WORK INSTRUCTION: Starting at the line that contains "Screen dimensions: 868x489", write out every line through the end of the records exactly as it stands, and leave out all pictures.

DATA EXTRACT:
####
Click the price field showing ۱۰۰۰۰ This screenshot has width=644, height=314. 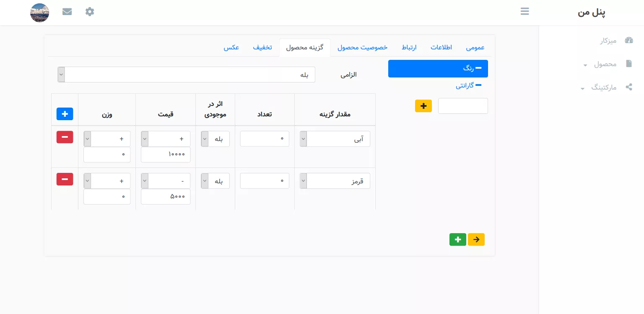pos(166,154)
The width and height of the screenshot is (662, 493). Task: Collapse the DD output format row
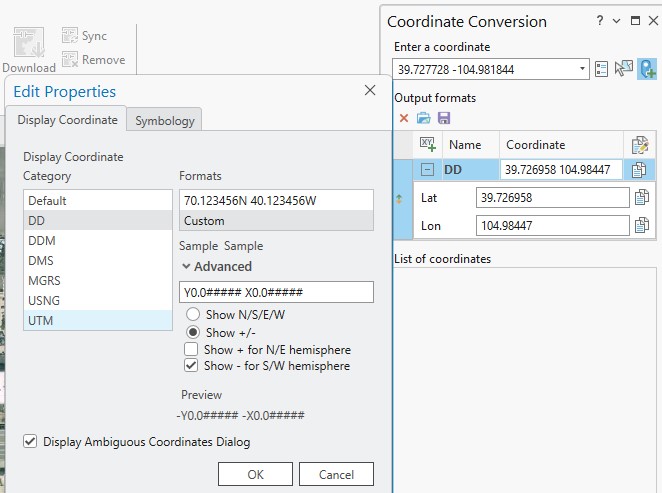(x=427, y=170)
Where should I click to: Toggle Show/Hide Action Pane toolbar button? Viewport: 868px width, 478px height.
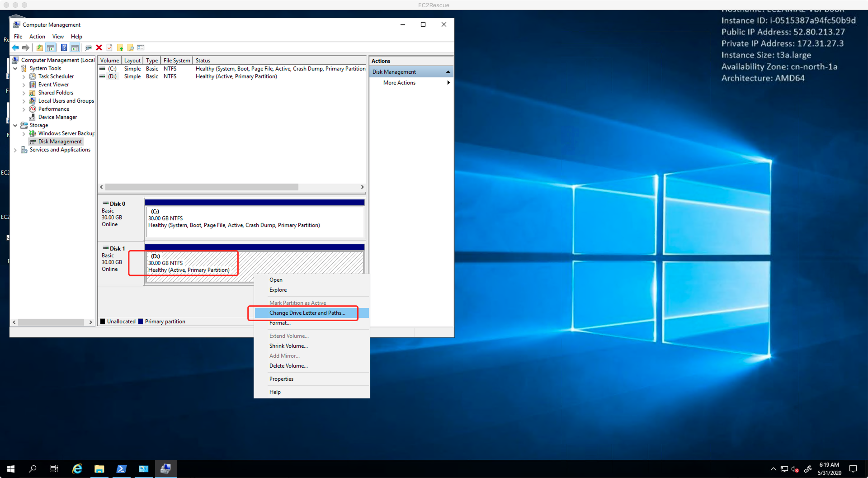(75, 48)
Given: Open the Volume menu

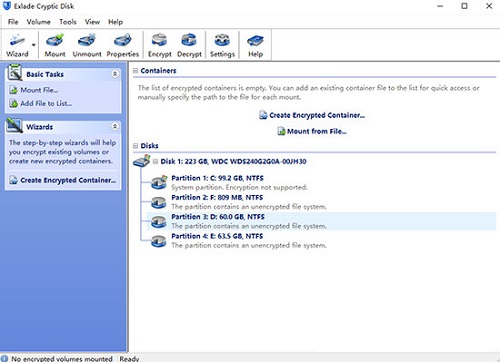Looking at the screenshot, I should tap(39, 22).
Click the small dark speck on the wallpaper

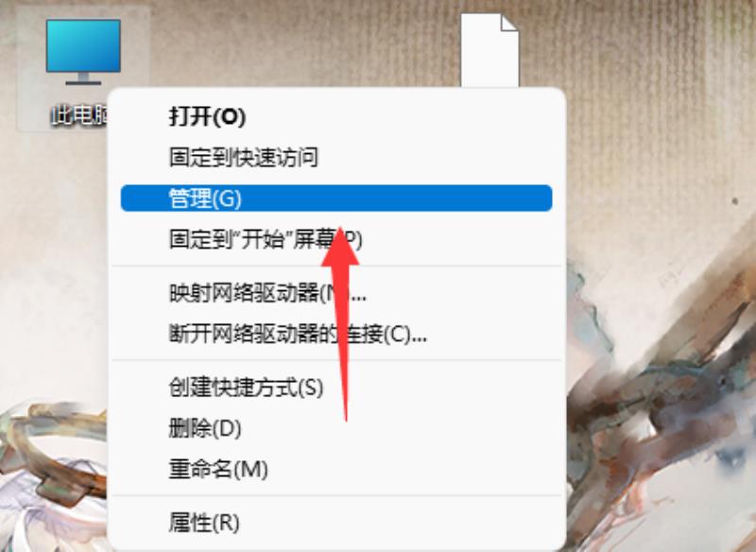pos(735,201)
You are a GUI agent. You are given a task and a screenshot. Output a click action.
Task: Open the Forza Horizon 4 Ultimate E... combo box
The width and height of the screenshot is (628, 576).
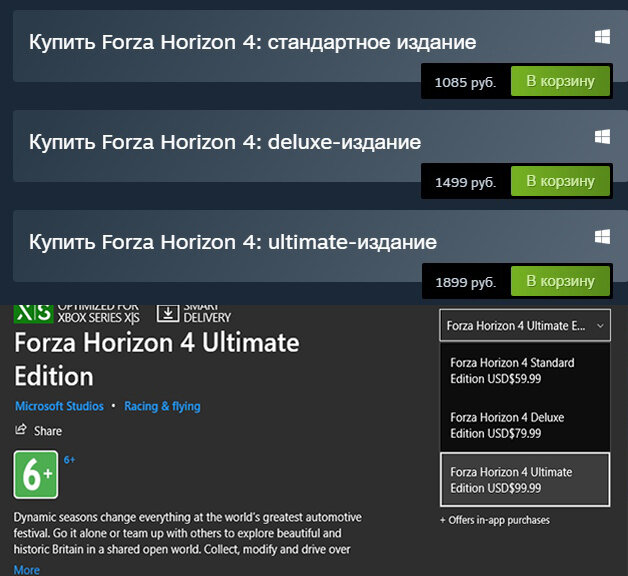(525, 325)
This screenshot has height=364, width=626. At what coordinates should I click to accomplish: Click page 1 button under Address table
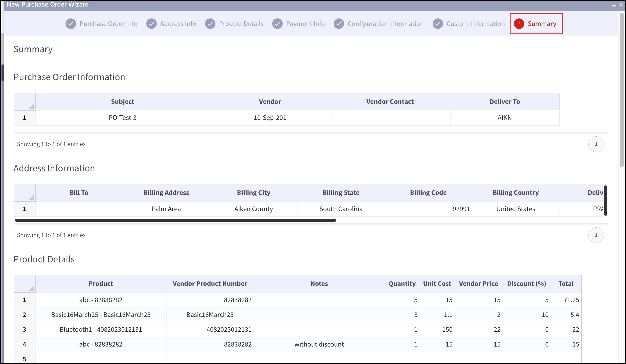click(x=596, y=235)
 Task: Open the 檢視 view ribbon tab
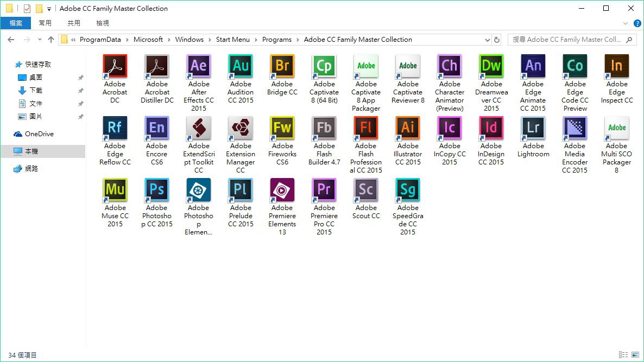click(x=103, y=23)
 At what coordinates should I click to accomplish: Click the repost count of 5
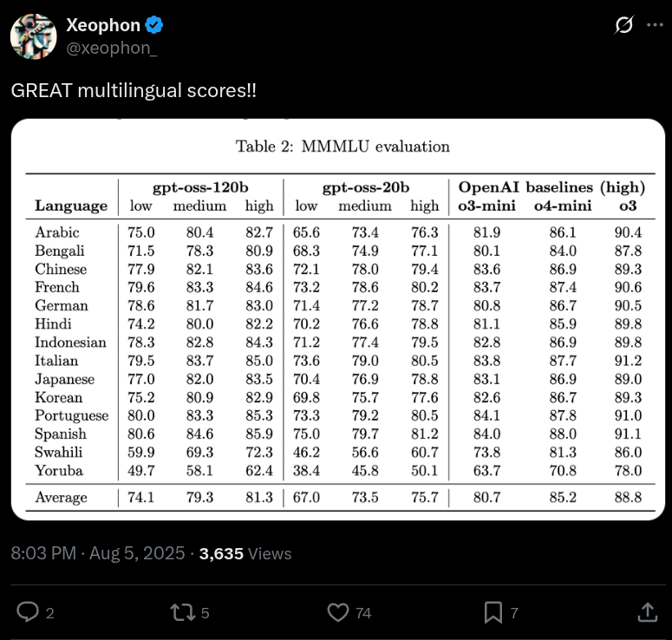tap(206, 613)
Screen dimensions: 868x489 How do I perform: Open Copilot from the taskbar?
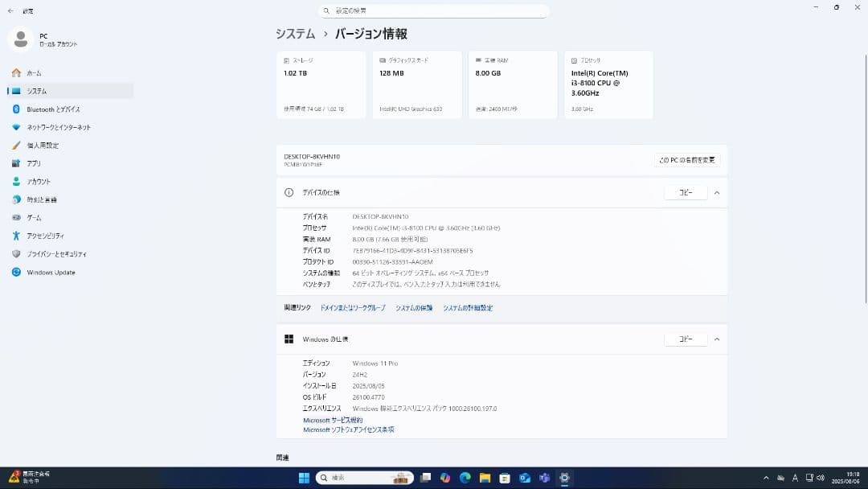(x=445, y=478)
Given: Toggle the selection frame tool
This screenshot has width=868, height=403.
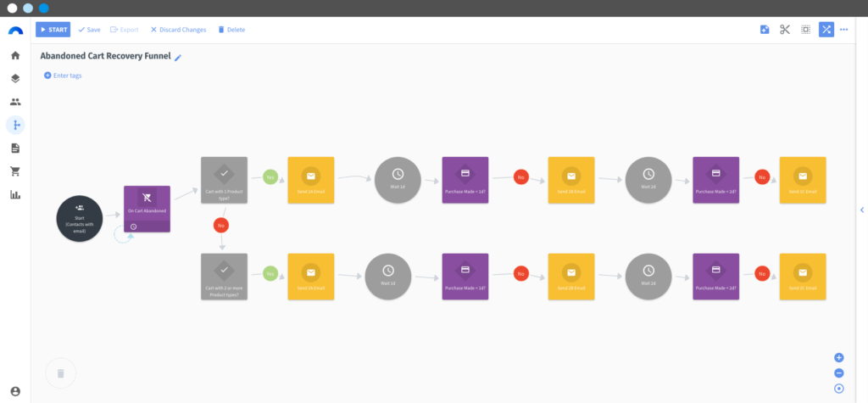Looking at the screenshot, I should [x=805, y=30].
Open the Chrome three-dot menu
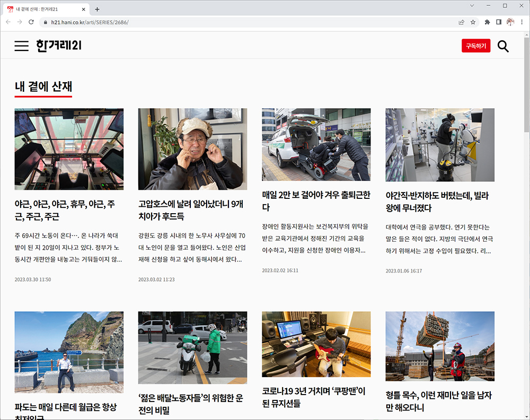The height and width of the screenshot is (420, 530). coord(522,22)
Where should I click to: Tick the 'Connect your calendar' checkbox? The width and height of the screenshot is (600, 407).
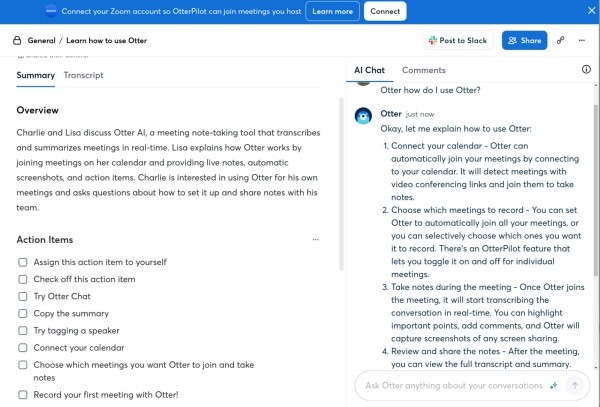[22, 347]
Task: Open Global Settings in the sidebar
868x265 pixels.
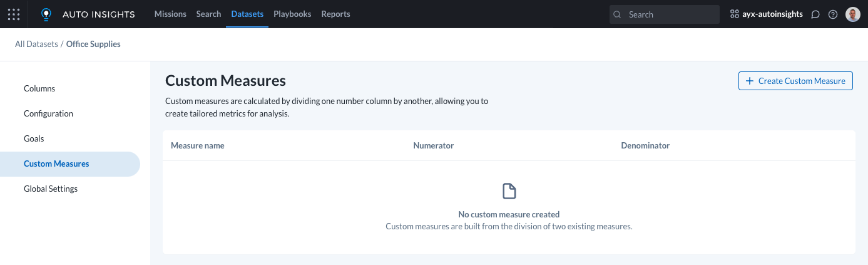Action: pos(51,189)
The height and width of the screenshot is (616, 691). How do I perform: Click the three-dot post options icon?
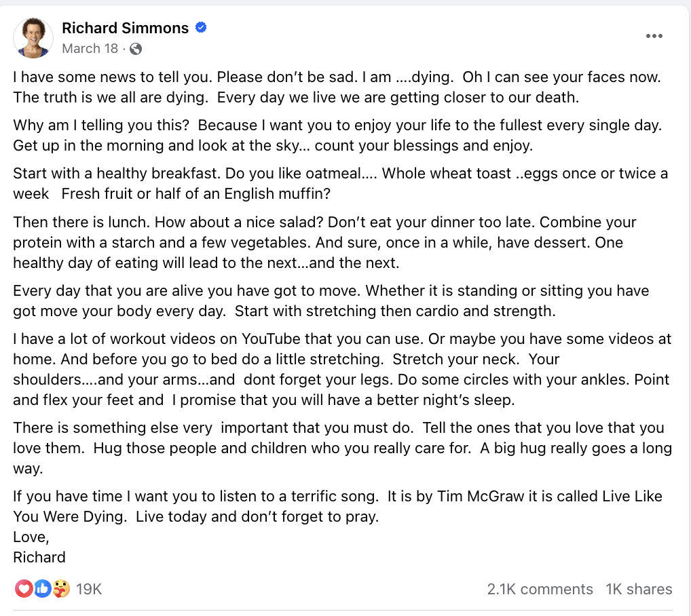pos(654,37)

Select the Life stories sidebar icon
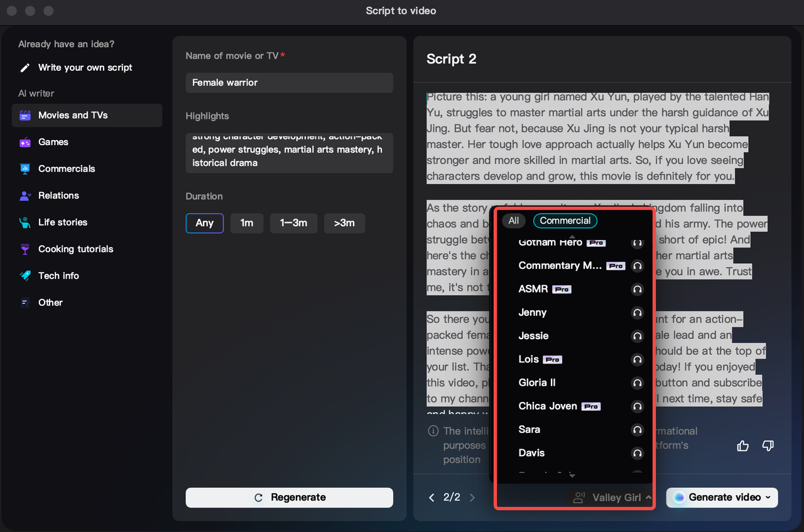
####
RESPONSE TO THIS TASK:
Screen dimensions: 868x489 How do I perform: Open Copilot from the taskbar?
(x=445, y=478)
Given: Toggle the selection frame tool
This screenshot has width=868, height=403.
Looking at the screenshot, I should [x=805, y=30].
Open the Chrome three-dot menu
The height and width of the screenshot is (420, 530). coord(522,22)
Where should I click to: Tick the 'Connect your calendar' checkbox? The width and height of the screenshot is (600, 407).
[22, 347]
Task: Open Global Settings in the sidebar
868x265 pixels.
Action: pos(51,189)
The height and width of the screenshot is (616, 691). How do I perform: Click the three-dot post options icon?
pos(654,37)

Select the Life stories sidebar icon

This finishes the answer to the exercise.